Born. To Ralph Kiner, 34, onetime Pittsburgh Pirates’ home-run king (lifetime total: 367), who retired in 1955, and Nancy Chaffee Kiner, 28, onetime tennis star: their first daughter, third child; in San Diego. Name: Katherine Chaffee. Weight: 7 Ibs. 5½ oz.

Died. Antony Beauchamp, 39, society photographer, son-in-law of Sir Winston Churchill, husband of Sarah Churchill since 1949; by his own hand (an overdose of sleeping pills); in London.

Died. Clara Bell Walsh, 70-odd (“none of your business”), widow of St. Louis, Millionaire Julius S. Walsh Jr. (died 1922), lavish Manhattan hostess who had a suite in the Plaza Hotel for nearly 50 years, and whose intimate soirees of “200 or so” friends were the starting point of many a Broadway career; of a cerebral hemorrhage; in Manhattan.

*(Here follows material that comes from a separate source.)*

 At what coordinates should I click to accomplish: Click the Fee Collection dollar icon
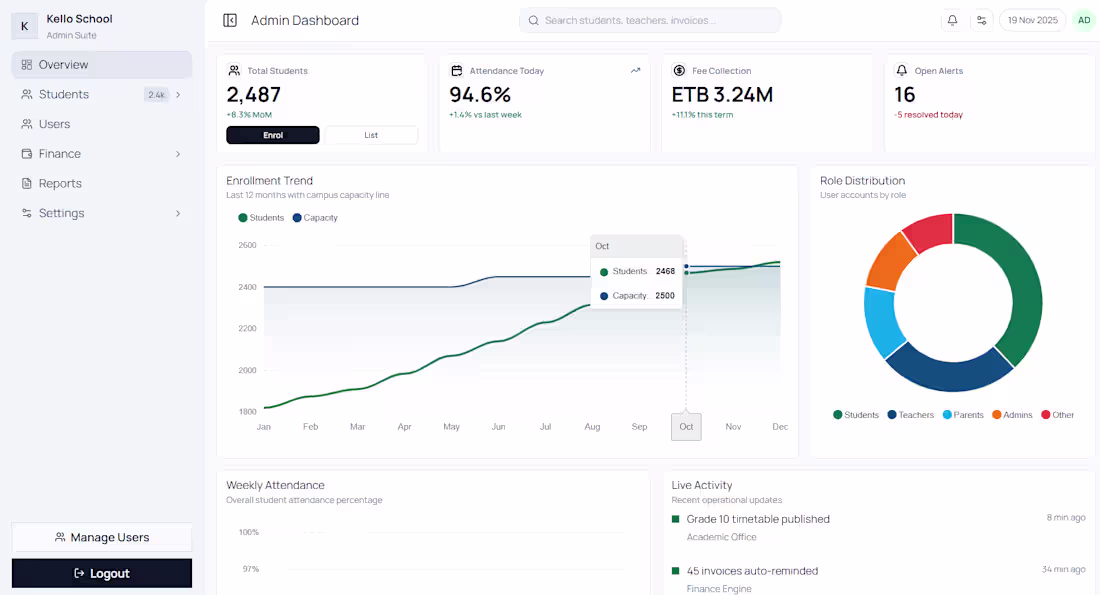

Died. William Allen Jowitt, 72, first (1952) Earl Jowitt; in Bury St. Edmunds, England. Famed British barrister and sometime (1922-24) Liberal Member of Parliament, Jowitt was Attorney General in the second Labor government (1929-31) of Ramsay MacDonald, Solicitor General (1940-42) in Winston Churchill’s wartime coalition, Lord Chancellor (1945-51) in the Cabinet of Labor’s Clement Attlee, writer of whip-witted prose on legal subjects. Most notable of his works: The Strange Case of Alger Hiss, in which he concluded that Defendant Hiss (see PEOPLE) was unjustly convicted of perjury, the case a monument to feckless U.S. justice and the jury system.

Died. Irving Langmuir, 76, first U.S. industrial chemist to win (1932) the Nobel Prize, prolific experimenter in what he called the “borderland of chemistry and physics,” a “pure research” staffer at General Electric Co.’s research lab for 41 years, and a pioneer rainmaker; of a coronary thrombosis; in Falmouth, Mass. Langmuir once said: “Whatever work I’ve done, I’ve done for the fun of it.” His fun included such breakthrough inventions as the gas-filled light bulb and the high-vacuum power tube (the heart of modern radio and TV broadcasting).

Died. Edgar Odell Lovett, 86, longtime (1908-46) president of Houston’s Rice Institute, who was teaching math and astronomy at Princeton when its president, Woodrow Wilson, nominated him for the Texas post; in Houston.